Even if you don’t have a lump on your balls, a heavy feeling in your testicles or lower in your abdomen can signal that something’s not quite right.

In many cases, testicular cancer is caught early because you notice its most common symptom — the presence of a lump on your testicle.

But that's not the only sign you should be aware of.

Although it's one of the less common forms of cancer, testicular cancer is still pretty scary — especially because, compared to other types of cancer, it's more likely to strike the younger you are.

"Testicular cancer is the most common cancer in men aged 15 to 35," says Timothy Gilligan, M.

Many cancer treatments affect fertility temporarily or permanently. Fertility problems from cancer or cancer treatment occur in 2 main ways: Additionally, surgery to remove pelvic lymph nodes may affect fertility.

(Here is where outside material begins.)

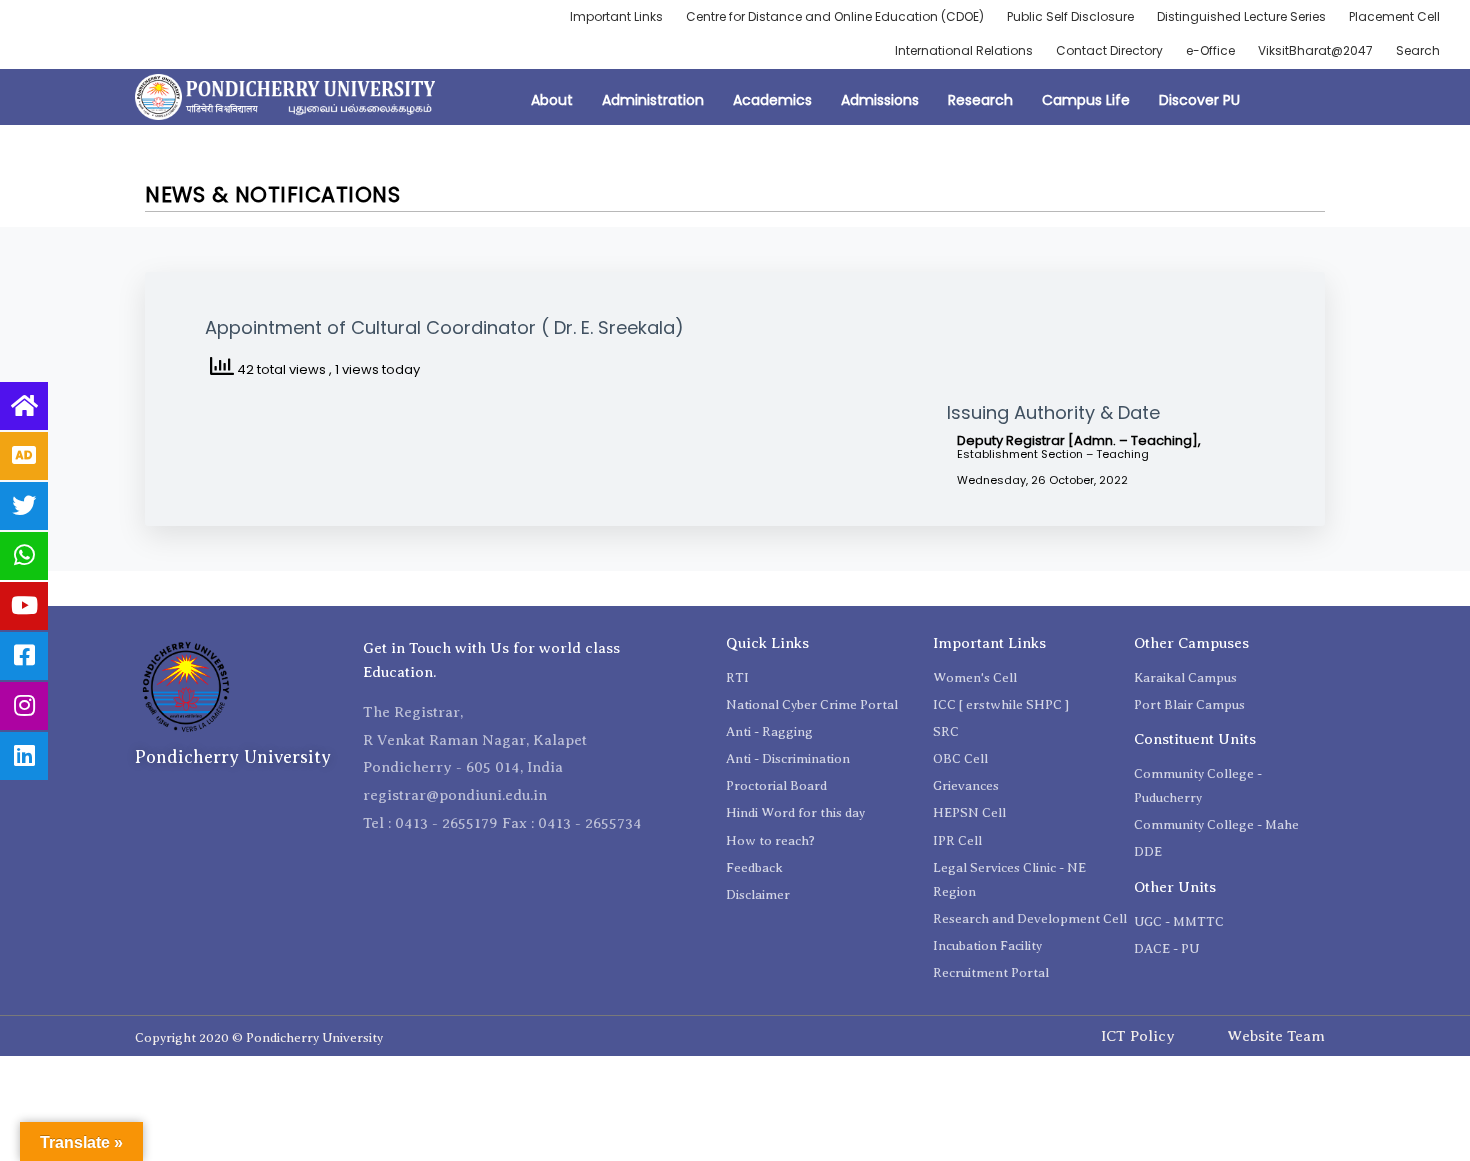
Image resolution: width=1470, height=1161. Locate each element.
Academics (772, 100)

This may allow sperm enough time to repair or to be cleared from the body. Consider meeting with a reproductive endocrinologist. This is a doctor who specializes in conditions affecting fertility.

And some reproductive endocrinologists specialize in cancer-related fertility issues.

Before treatment begins, talk with your health care team. And ask about your options for preserving fertility.

For some men, cancer treatment leads to permanent infertility.